Early in the morning, you will head to Mankira. Here, you will spend time in the jungle and learn about the birthplace of coffee.
Coffee was discovered in Ethiopia between the 3rd and 10th centuries. Today, many rumours and tales exist about how coffee’s energizing properties were discovered. However, the following story is a popularly accepted account in Ethiopia.
"A young herdsman called Kaldi first observed the stimulating properties of wild coffee when his goats became hyperactive after eating the leaves and berries. Kaldi swallowed some of the berries himself and found that he too became abnormally excited. He ran to a nearby monastery to share his discovery. Initially, the monks did not share the young goatherd’s enthusiasm, but instead chastised him for bringing evil stimulants to their monastery and threw the offending berries into the fire. But then, seduced by the aromatic smell of the roasting berries, the monks decided to give them a try and found that they were unusually alert during their nocturnal prayers. Soon, it became accepted practice throughout Christian Ethiopia to chew coffee beans before lengthy prayer sessions, a custom that still persists today."

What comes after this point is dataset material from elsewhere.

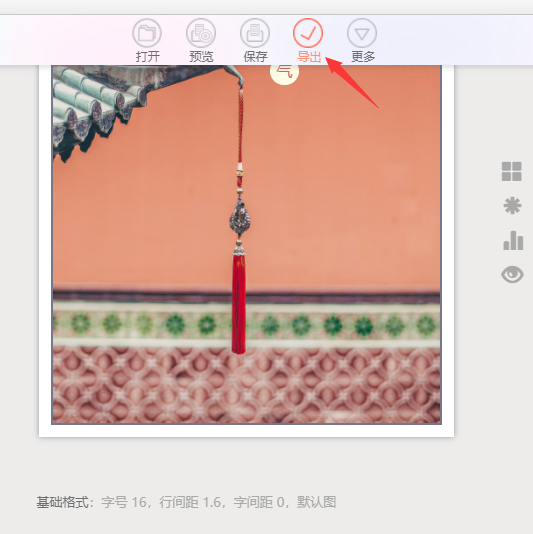Open the bar chart statistics icon

[x=513, y=240]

After your visit to Mankira, there will be an evening trip to Chebera Churchura Park. You will enjoy a game drive on the lookout for Ethiopia's endemic birds and incredible wildlife, admiring the scenery along the way.
You will spend the night in tented accommodation.
Meal plan: Breakfast, lunch & dinner
Chebera Churchura National Park is a stunning natural area located about 330km southwest of Hawassa and 460km of Addis Ababa. It spans an area of 1215km2 that ranges in altitude from 700 to 2450m above sea level. The Park is fortunate in possessing numerous rivers and streams, along with four small crater lakes which facilitate much of the rich wildlife resources of the area. Zigina River rises from the north-east highlands of the area; it crosses the central part of the park and feeds the Omo River. Shoshuma River rises from the north-western highlands of the Konta area highlands. The river crosses the north-eastern part of the park and meets the Zigina River inside the park, which come together to feed the Omo River.
The White-Crowned Cliff Chat, Banded-Barbet, Wattled Ibis, Black-Headed Forest Oriole and Thick Billed Raven are just some of Ethiopia’s native birds which can be found in the park. Along with some of Africa’s common mammals which include the African Elephant, Hippopotamus, Cape Buffalo, Lion and Leopard. Currently, Chebera Churchura National Park appears to be the least disturbed and reliable ecosystem for the African Elephant and Buffalo.